It is a widely held view by lawyers, judges, and legal commentators that the general rule should be that the limited liability of a parent company as a separate legal entity should be upheld. Exceptionally, however, courts have pierced the corporate veil to deny a parent company the limited liability for the actions of its subsidiary. Yet, no clear principle has thus far been discerned from court decisions to give guidance on when a parent company may be liable for the obligations of its subsidiary. The lack of clarity regarding this question exists in many jurisdictions. (Ian M Ramsy & David B Noakis, Piercing the Corporate Veil in Australia’ (2001) 19 Company and Securities Law Journal, 250-271.)
It follows that the extent of liability of a parent company for its subsidiary is determined on a case-by-case basis depending on the established facts of each particular case. For instance, in jurisdictions other than Jordan, the corporate veil was pierced where it was demonstrated that the relevant parent company was a guarantor for its subsidiary or if the later had acted as the agent of the former. Furthermore, where a parent company effectively makes the decisions issued in the name of its subsidiary, the former may well be found liable for the actions of the latter. Fraudulent transfer of the assets of one company to another affiliated company is another good justification for treating the relevant entities as jointly liable.
The Supreme Court of Jordan has considered the issue of piercing the corporate veil in a recent case involving a holding company and its subsidiary. Affirming a decision of the Court of Appeal of Amman, the Supreme Court held that a holding company was jointly liable with its subsidiary for the actions of the latter. While the facts of the case showed that the subsidiary was wholly owned by the holding company, the decision of the court was couched in general terms that are apparently tantamount to pronouncing a general principle.

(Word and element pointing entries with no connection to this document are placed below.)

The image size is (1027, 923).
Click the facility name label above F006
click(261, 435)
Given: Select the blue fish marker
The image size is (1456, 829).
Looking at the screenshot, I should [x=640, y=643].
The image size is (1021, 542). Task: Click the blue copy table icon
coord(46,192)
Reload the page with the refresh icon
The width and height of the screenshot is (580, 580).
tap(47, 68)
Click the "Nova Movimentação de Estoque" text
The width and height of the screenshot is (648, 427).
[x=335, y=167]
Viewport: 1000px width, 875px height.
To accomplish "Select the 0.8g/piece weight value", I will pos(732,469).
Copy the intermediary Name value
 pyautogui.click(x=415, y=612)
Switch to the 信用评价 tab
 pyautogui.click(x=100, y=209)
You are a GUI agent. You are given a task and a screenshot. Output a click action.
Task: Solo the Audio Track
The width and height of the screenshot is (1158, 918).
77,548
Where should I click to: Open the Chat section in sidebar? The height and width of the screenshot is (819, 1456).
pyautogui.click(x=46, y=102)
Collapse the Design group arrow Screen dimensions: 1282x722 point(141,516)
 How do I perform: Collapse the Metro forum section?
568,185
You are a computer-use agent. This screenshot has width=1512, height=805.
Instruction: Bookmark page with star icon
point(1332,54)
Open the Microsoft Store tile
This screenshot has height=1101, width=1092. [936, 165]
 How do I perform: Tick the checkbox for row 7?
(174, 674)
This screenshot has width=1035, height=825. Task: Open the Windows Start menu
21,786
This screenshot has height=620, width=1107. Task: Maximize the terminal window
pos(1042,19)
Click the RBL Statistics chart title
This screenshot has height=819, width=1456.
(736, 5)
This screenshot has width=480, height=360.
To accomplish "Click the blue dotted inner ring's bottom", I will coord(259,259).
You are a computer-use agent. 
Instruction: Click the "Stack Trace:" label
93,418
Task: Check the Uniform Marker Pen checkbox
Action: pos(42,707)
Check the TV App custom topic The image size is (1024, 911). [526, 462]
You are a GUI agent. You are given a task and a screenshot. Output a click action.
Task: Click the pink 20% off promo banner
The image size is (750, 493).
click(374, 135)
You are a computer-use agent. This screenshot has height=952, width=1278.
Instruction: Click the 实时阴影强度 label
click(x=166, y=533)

The Decision of the Court of Appeal of Amman in the case number 7516/2014
On 1 July, 2014, the Court of Appeal of Amman entered a judgment to the effect that a holding company was liable for the actions of its subsidiary on the ground that the subsidiary was wholly owned by the holding company. On the facts of the case, AL Qabas for Real Estate Development Ltd (Qabas) agreed to sell to the plaintiffs a piece of land within the Aqaba Special Economic Zone. Qabas received a sum of money from the plaintiffs as part of the price of the land. Yet, the parties failed to record the sale at the Lands Department, which is a legal requirement to perfect the sale under Jordanian property law. Consequently, the plaintiffs brought an action against Qabas and Taameer Jordan Holdings (Taameer) which owns Al Qabas to recover the paid amount.
Taameer argued that there was no privity between it and the plaintiffs as Qabas alone was the signatory to the agreement for the sale of land. Accordingly, Taameer asked the court of first instance to dismiss the action against it. The court of first instance rejected Taameer's motion to dismiss the case. Affirming the judgment of the trial court, the Court of Appeal rested its decision on the fact that Taameer owned and managed Qabas.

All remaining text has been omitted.